Insulator-like pairing elements regulate silencing and mutually exclusive expression in the malaria parasite Plasmodium falciparum.

Plasmodium falciparum causes the deadliest form of human malaria. Its virulence is attributed to its ability to modify the infected RBC and to evade human immune attack through antigenic variation. Antigenic variation is achieved through tight regulation of antigenic switches between variable surface antigens named "P. falciparum erythrocyte membrane protein-1" encoded by the var multicopy gene family. Individual parasites express only a single var gene at a time, maintaining the remaining var genes in a transcriptionally silent state. Strict pairing between var gene promoters and a second promoter within an intron found in each var gene is required for silencing and counting of var genes by the mechanism that controls mutually exclusive expression.
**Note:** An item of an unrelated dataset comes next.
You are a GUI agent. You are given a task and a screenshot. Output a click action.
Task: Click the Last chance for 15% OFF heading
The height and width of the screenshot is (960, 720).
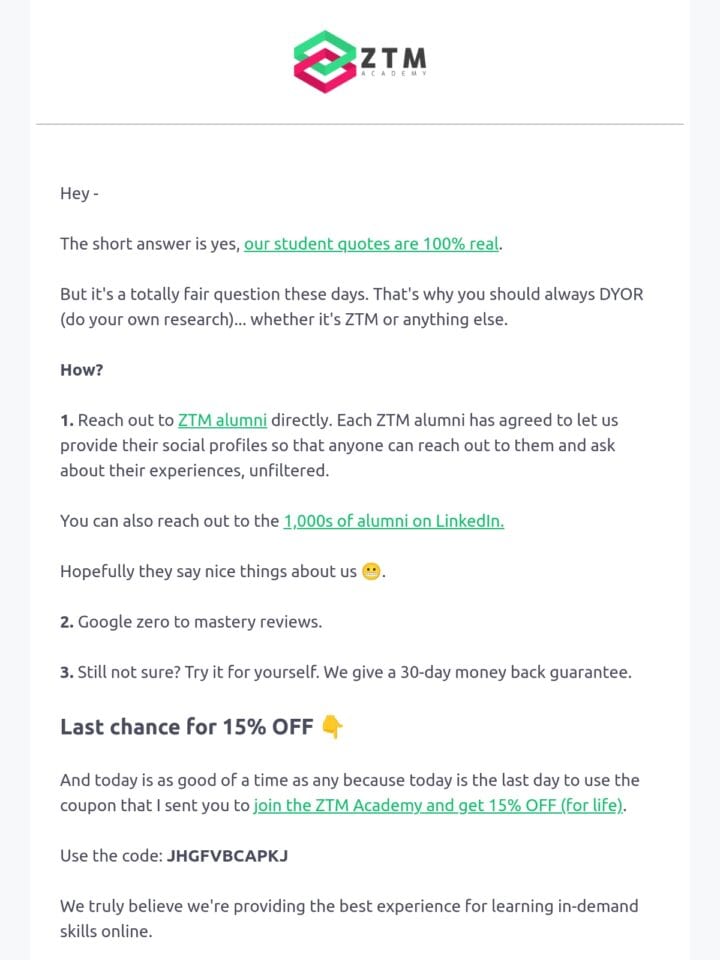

We have identified and characterized insulator-like DNA elements that are required for pairing var promoters and introns and thus are essential for regulating silencing and mutually exclusive expression. These elements, found in the regulatory regions of each var gene, are bound by distinct nuclear protein complexes. Any alteration in the specific, paired structure of these elements by either deletion or insertion of additional elements results in an unregulated var gene. We propose a model by which silencing and mutually exclusive expression of var genes is regulated by the precise arrangement of insulator-like DNA pairing elements.